▶ [Problem details] Write out, from the entries below, exactly the lines that run between the lines holding "The image size is (623, 518)." and "Click the Доставка по городу Владивосток line", inclusive, and stop there.

------------------------

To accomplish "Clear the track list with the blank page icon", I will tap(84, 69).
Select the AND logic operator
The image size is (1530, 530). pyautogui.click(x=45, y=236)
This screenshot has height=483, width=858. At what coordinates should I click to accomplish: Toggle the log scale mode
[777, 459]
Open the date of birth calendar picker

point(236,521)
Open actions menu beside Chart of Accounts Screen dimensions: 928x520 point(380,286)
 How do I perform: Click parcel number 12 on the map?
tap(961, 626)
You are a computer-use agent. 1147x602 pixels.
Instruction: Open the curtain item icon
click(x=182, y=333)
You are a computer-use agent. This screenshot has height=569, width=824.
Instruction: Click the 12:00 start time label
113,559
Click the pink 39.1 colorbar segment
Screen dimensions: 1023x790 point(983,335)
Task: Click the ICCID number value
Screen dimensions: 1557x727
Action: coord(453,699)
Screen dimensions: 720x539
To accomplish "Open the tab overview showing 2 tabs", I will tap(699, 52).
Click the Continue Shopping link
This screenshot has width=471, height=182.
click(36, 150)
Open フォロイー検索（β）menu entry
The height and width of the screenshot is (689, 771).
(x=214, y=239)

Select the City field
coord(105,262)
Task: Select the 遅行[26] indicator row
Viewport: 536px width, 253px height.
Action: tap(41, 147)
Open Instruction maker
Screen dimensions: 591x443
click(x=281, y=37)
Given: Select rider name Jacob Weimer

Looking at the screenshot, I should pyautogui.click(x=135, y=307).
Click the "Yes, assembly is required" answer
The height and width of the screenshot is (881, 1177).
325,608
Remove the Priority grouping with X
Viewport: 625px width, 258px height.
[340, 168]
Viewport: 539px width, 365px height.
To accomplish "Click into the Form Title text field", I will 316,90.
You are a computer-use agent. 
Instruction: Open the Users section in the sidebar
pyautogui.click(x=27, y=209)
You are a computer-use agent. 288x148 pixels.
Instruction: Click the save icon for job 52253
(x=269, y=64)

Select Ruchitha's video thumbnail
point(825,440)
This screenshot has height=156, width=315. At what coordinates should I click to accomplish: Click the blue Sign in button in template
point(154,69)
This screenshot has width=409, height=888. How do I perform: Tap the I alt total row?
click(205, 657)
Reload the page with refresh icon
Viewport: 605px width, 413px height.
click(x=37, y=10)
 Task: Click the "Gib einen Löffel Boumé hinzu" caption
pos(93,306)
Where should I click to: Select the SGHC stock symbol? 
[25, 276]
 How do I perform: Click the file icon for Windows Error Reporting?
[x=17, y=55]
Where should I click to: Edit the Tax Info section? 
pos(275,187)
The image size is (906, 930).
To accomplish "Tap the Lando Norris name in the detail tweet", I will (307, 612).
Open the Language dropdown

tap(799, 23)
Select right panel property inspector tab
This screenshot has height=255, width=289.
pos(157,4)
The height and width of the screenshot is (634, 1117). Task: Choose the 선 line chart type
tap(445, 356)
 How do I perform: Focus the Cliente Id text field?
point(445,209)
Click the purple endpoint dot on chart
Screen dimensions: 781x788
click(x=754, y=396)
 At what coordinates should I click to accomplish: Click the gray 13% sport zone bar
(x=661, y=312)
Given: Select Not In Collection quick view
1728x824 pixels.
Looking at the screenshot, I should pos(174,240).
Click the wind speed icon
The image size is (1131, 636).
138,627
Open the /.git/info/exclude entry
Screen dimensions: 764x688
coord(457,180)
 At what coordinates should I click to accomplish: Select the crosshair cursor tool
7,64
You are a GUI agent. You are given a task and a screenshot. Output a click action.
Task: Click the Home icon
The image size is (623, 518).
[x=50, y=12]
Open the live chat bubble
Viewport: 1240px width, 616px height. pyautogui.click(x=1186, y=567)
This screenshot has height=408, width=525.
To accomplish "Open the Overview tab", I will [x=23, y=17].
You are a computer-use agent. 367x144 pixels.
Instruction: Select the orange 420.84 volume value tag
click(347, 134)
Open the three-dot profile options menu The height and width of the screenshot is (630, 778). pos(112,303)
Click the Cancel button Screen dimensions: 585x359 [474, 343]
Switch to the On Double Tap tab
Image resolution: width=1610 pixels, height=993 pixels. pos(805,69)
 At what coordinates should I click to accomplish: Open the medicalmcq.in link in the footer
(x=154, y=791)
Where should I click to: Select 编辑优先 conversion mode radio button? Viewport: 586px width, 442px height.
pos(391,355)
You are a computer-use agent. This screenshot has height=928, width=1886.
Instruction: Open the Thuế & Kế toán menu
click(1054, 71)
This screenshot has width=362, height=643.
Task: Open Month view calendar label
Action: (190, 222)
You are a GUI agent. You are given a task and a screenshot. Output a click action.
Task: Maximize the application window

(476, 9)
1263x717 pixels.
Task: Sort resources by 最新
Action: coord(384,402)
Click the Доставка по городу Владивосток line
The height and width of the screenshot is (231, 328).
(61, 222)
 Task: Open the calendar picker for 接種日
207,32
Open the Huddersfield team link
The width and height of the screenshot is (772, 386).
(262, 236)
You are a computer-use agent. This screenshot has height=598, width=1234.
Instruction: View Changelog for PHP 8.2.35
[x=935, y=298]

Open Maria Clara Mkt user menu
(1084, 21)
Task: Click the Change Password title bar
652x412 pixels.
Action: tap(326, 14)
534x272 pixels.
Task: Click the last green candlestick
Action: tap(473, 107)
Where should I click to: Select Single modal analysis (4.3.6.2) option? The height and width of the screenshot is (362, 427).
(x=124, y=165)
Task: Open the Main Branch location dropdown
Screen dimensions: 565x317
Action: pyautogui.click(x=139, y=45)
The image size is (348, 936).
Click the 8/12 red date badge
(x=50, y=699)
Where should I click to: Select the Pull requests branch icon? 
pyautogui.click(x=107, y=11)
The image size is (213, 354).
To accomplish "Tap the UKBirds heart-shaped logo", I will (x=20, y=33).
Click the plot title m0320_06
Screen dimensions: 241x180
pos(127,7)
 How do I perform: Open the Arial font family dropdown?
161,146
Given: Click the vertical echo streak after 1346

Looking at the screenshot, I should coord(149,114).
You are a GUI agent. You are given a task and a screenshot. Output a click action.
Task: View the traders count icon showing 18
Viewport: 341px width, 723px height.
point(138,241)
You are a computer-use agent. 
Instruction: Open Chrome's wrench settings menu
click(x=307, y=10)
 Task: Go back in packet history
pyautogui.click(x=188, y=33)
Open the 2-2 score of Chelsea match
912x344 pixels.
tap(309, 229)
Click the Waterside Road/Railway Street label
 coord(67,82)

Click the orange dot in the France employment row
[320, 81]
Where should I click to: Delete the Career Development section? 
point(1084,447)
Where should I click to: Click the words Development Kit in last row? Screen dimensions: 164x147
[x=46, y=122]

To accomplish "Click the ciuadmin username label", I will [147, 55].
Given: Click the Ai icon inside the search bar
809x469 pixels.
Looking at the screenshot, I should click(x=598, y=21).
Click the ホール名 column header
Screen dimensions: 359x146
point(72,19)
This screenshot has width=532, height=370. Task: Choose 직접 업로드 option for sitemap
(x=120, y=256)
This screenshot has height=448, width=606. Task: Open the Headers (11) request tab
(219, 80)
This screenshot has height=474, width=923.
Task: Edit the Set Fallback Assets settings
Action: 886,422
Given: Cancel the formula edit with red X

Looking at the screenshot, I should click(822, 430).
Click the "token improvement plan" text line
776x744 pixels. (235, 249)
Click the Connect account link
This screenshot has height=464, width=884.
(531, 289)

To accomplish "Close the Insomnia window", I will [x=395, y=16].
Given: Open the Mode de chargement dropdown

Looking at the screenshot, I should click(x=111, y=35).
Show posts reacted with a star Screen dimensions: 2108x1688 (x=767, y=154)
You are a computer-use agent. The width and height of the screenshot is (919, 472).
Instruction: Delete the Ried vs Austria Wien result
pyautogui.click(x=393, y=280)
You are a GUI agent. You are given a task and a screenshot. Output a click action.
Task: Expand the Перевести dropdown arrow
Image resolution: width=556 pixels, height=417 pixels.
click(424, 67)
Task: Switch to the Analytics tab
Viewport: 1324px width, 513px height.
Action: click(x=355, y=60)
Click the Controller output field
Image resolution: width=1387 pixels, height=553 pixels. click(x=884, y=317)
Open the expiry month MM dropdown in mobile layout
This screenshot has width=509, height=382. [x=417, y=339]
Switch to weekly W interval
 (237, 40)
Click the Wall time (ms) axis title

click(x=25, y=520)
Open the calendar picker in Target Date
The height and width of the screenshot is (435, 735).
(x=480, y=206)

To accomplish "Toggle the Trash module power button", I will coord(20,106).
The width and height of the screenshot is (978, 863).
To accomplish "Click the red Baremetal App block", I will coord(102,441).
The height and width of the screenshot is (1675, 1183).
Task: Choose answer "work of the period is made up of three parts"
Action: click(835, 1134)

------------------------

▶ [Expected answer]
The image size is (623, 518).
[x=50, y=12]
Open the live chat bubble
Viewport: 1240px width, 616px height. pyautogui.click(x=1186, y=567)
This screenshot has height=408, width=525.
To accomplish "Open the Overview tab", I will [x=23, y=17].
You are a computer-use agent. 367x144 pixels.
Instruction: Select the orange 420.84 volume value tag
click(347, 134)
Open the three-dot profile options menu The height and width of the screenshot is (630, 778). pos(112,303)
Click the Cancel button Screen dimensions: 585x359 [474, 343]
Switch to the On Double Tap tab
Image resolution: width=1610 pixels, height=993 pixels. pos(805,69)
 At what coordinates should I click to accomplish: Open the medicalmcq.in link in the footer
(x=154, y=791)
Where should I click to: Select 编辑优先 conversion mode radio button? Viewport: 586px width, 442px height.
pos(391,355)
You are a computer-use agent. This screenshot has height=928, width=1886.
Instruction: Open the Thuế & Kế toán menu
click(1054, 71)
This screenshot has width=362, height=643.
Task: Open Month view calendar label
Action: (190, 222)
You are a GUI agent. You are given a task and a screenshot. Output a click action.
Task: Maximize the application window

(476, 9)
1263x717 pixels.
Task: Sort resources by 最新
Action: coord(384,402)
Click the Доставка по городу Владивосток line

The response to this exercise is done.